The equilibria are shown by the orange circles in the below phase plane plot. The thin blue lines are the $p$-nullcline and the thick green lines are the $q$-nullcline.

#### Problem 7

The $r$-nullcline is composed of the lines $r=0$ and $s=2$, which are shown by the thin blue lines in the phase plane plot below. The $s$-nullcline is composed othe lines $s=0$ and $r=2$, which are shown by the thick green lines below. The equilibrium are the two points where they cross: $(r,s)=(0,0)$ and $(r,s)=(3,2)$. The equilibria are shown by the orange circles.

By plugging in test points, one can determine the direction arrows in the different regions of the phase plane. In the region where $r$ and $s$ are positive, the direction arrows show spiralling around the equilibrium $(r,s)=(3,2)$. Starting at the initial condition $(r(0),s(0))=(1,1)$, the direction arrows plotted aren't enough for one to determine exactly how the solution behaves. It could, for example, spiral in a circle (cyan curve) or spiral toward the equilibrium (red curve). The important point is that whatever curve one chooses, it must be consistent with the direction arrows.

#### Problem 8

The $u$-nullcline is composed of the lines $u=0$ and $v=2$, which are shown by the thin blue lines in the phase plane plot below. The $v$-nullcline is composed othe lines $v=0$ and $u=2$, which are shown by the thick green lines below. The equilibrium are the two points where they cross: $(u,v)=(0,0)$ and $(u,v)=(3,2)$. The equilibria are shown by the orange circles.
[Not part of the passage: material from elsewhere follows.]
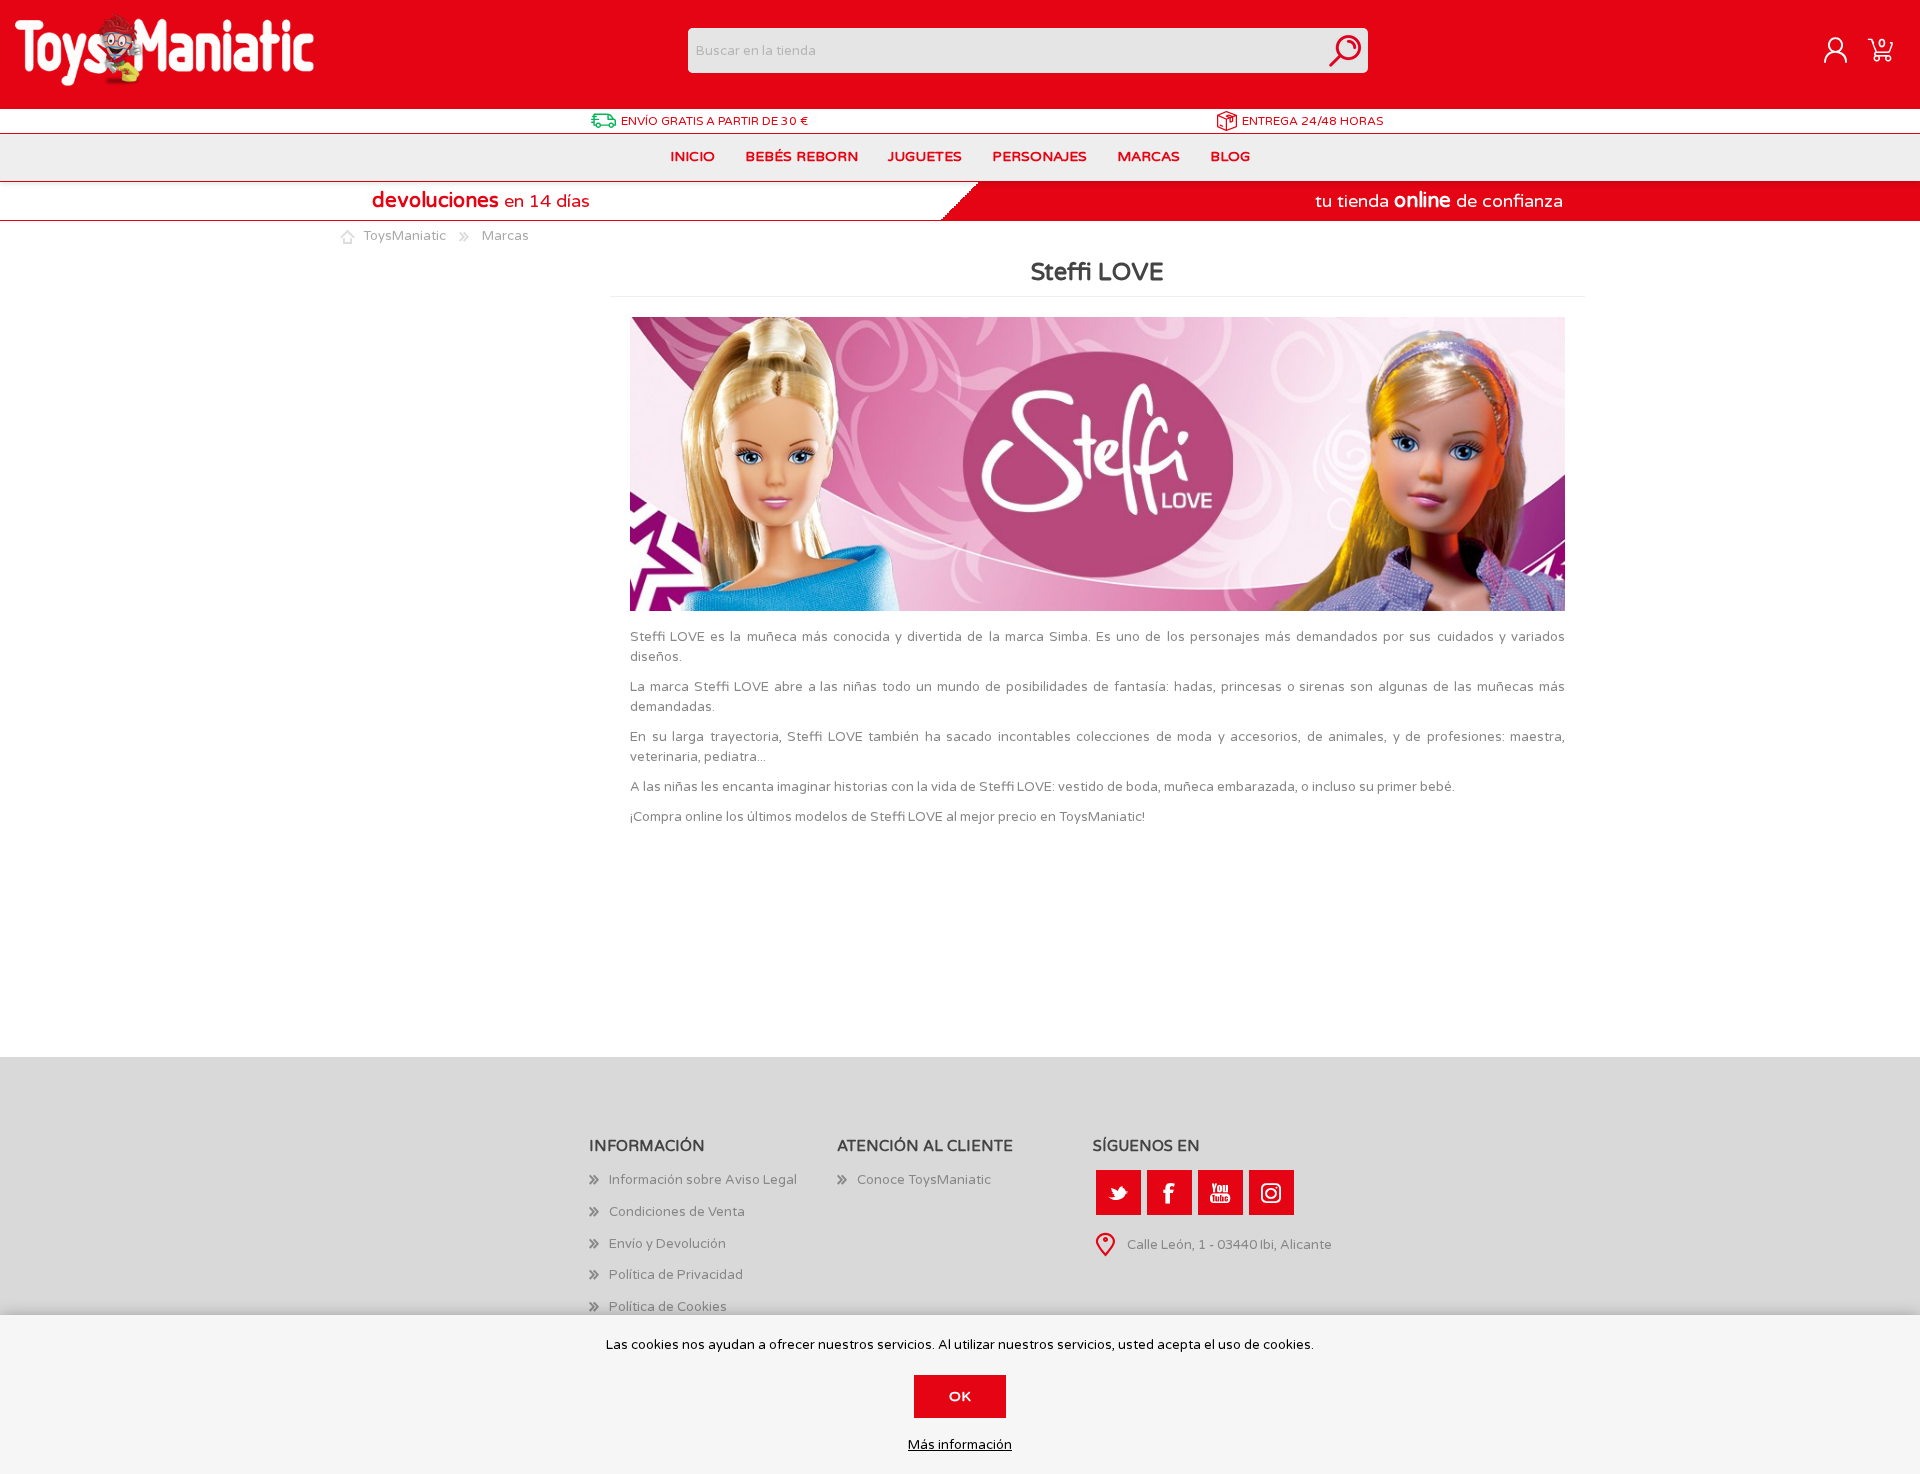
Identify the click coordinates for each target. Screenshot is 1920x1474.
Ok (960, 1396)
By plugging in test points, one can determine the direction arrows in the different regions of the phase plane. Starting at the initial condition $(u(0),u(0))=(1,1)$, the trajectory must first move upward and to the right unless it cross the $u$-nullcline, at which point it moves upward and to the left. A trajectory consistent with the direction arrows is shown by the cyan curve.